*REQUIRED WORK:*
For this task, extract exactly the lines of the data below, from the line containing "You are a computer-use" through the last one, with pictures left out.

=== Begin Enclosure ===

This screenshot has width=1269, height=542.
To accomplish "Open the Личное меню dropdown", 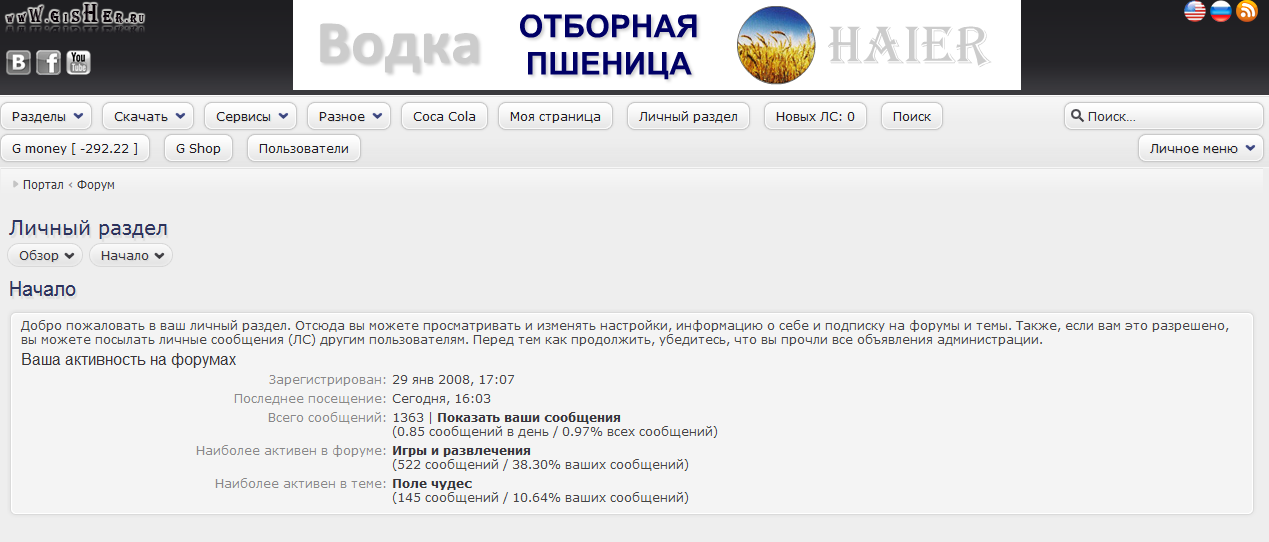I will tap(1200, 149).
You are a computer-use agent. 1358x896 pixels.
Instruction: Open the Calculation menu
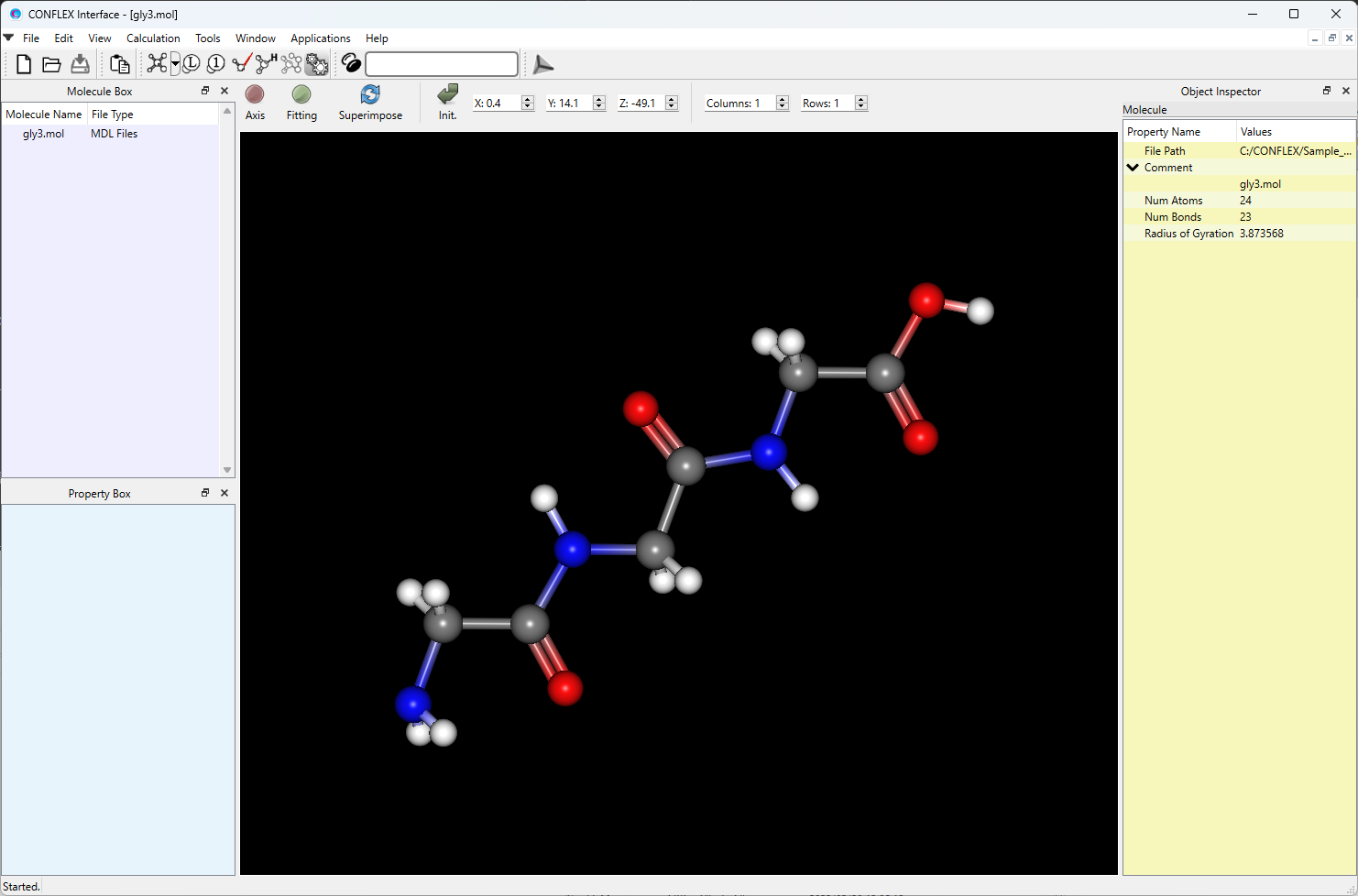click(x=152, y=38)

=== End Enclosure ===

*ANSWER SECTION:*
You are a computer-use agent. 1358x896 pixels.
Instruction: Open the Calculation menu
click(x=152, y=38)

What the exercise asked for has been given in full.